As I mentioned before, a modern PC with powerful GPU’s (yes, video cards) can be programmed to calculate roughly a billion hashes per second. This way, they can use a brute force attack to try every single possible password.
You may think that requiring a minimum 8 character long password might keep it safe from a brute force attack, but let’s determine if that is, indeed, the case:
- If the password can contain lowercase, uppercase letters and number, that is 62 (26+26+10) possible characters.
- An 8 character long string has 62^8 possible versions. That is a little over 218 trillion.
- At a rate of 1 billion hashes per second, that can be solved in about 60 hours.
And for 6 character long passwords, which is also quite common, it would take under 1 minute.
Feel free to require 9 or 10 character long passwords, however you might start annoying some of your users.
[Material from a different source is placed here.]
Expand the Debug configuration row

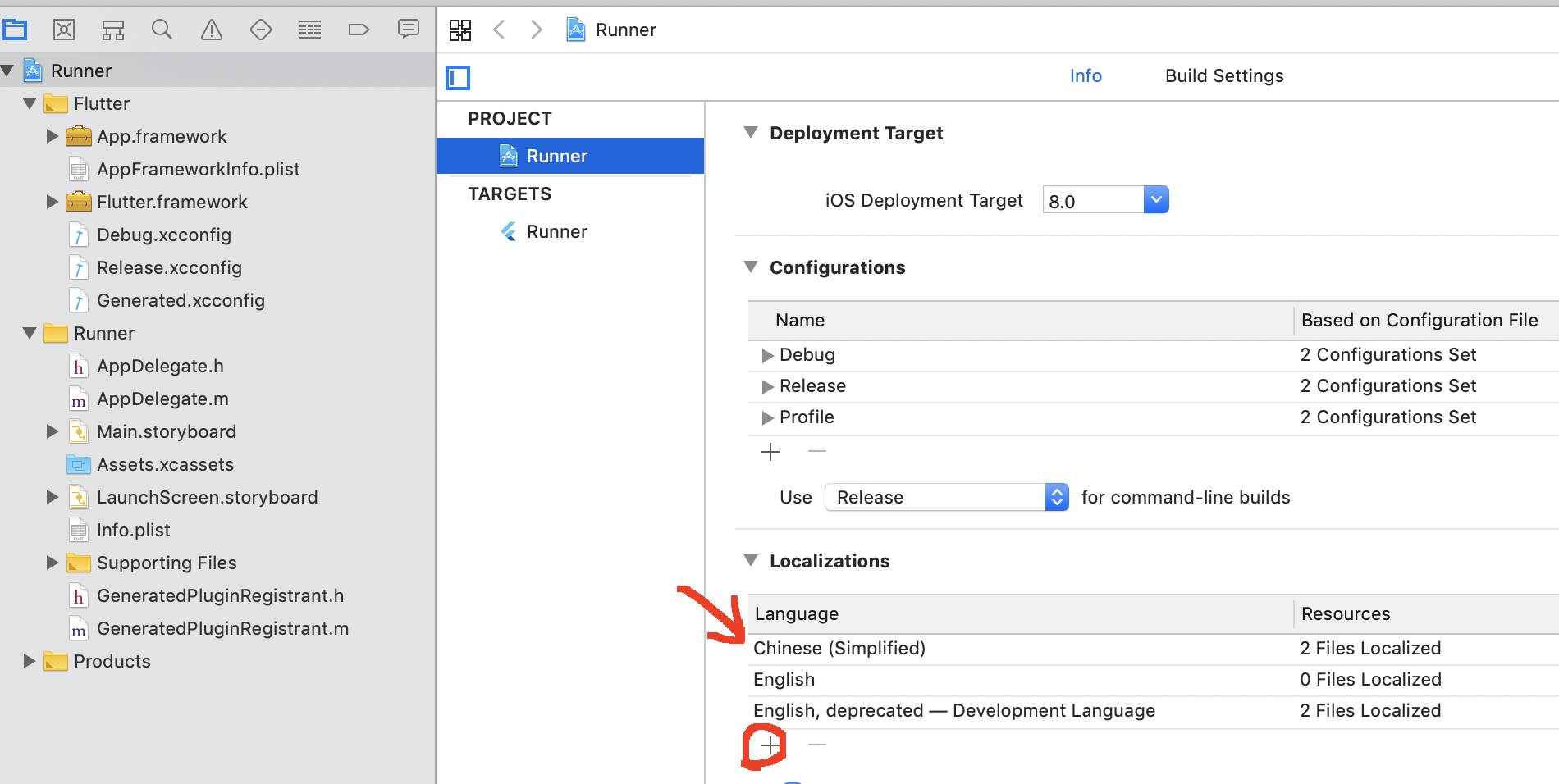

How can this be prevented?
Use a slower hash function.
Imagine that you use a hash function that can only run 1 million times per second on the same hardware, instead of 1 billion times per second. It would then take the attacker 1000 times longer to brute force a hash. 60 hours would turn into nearly 7 years!
One way to do that would be to implement it yourself:
function myhash($password, $unique_salt) {
$salt = "f#@V)Hu^%Hgfds";
$hash = sha1($unique_salt . $password);
// make it take 1000 times longer
for ($i = 0; $i < 1000; $i++) {
$hash = sha1($hash);
}
return $hash;
}
Or you may use an algorithm that supports a “cost parameter,” such as BLOWFISH. In PHP, this can be done using the crypt() function.
function myhash($password, $unique_salt) {
// the salt for blowfish should be 22 characters long
return crypt($password, '$2a$10$'.$unique_salt);
}
The second parameter to the crypt() function contains some values separated by the dollar sign ($).
The first value is ‘$2a’, which indicates that we will be using the BLOWFISH algorithm.
The second value, ‘$10′ in this case, is the “cost parameter”. This is the base-2 logarithm of how many iterations it will run (10 => 2^10 = 1024 iterations.) This number can range between 04 and 31.
Let’s run an example:
function myhash($password, $unique_salt) {
return crypt($password, '$2a$10$'.$unique_salt);
}
function unique_salt() {
return substr(sha1(mt_rand()),0,22);
}
$password = "verysecret";
echo myhash($password, unique_salt());
// result: $2a$10$dfda807d832b094184faeu1elwhtR2Xhtuvs3R9J1nfRGBCudCCzC
The resulting hash contains the algorithm ($2a), the cost parameter ($10), and the 22 character salt that was used. The rest of it is the calculated hash. Let’s run a test:
// assume this was pulled from the database
$hash = '$2a$10$dfda807d832b094184faeu1elwhtR2Xhtuvs3R9J1nfRGBCudCCzC';
// assume this is the password the user entered to log back in
$password = "verysecret";
if (check_password($hash, $password)) {
echo "Access Granted!";
} else {
echo "Access Denied!";
}
function check_password($hash, $password) {
// first 29 characters include algorithm, cost and salt
// let's call it $full_salt
$full_salt = substr($hash, 0, 29);
// run the hash function on $password
$new_hash = crypt($password, $full_salt);
// returns true or false
return ($hash == $new_hash);
}
When we run this, we see “Access Granted!”
8. Putting it Together
With all of the above in mind, let’s write a utility class based on what we learned so far:
class PassHash {
// blowfish
private static $algo = '$2a';
// cost parameter
private static $cost = '$10';
// mainly for internal use
public static function unique_salt() {
return substr(sha1(mt_rand()),0,22);
}
// this will be used to generate a hash
public static function hash($password) {
return crypt($password,
self::$algo .
self::$cost .
'$' . self::unique_salt());
}
// this will be used to compare a password against a hash
public static function check_password($hash, $password) {
$full_salt = substr($hash, 0, 29);
$new_hash = crypt($password, $full_salt);
return ($hash == $new_hash);
}
}
Here is the usage during user registration:
// include the class
require ("PassHash.php");
// read all form input from $_POST
// ...
// do your regular form validation stuff
// ...
// hash the password
$pass_hash = PassHash::hash($_POST['password']);
// store all user info in the DB, excluding $_POST['password']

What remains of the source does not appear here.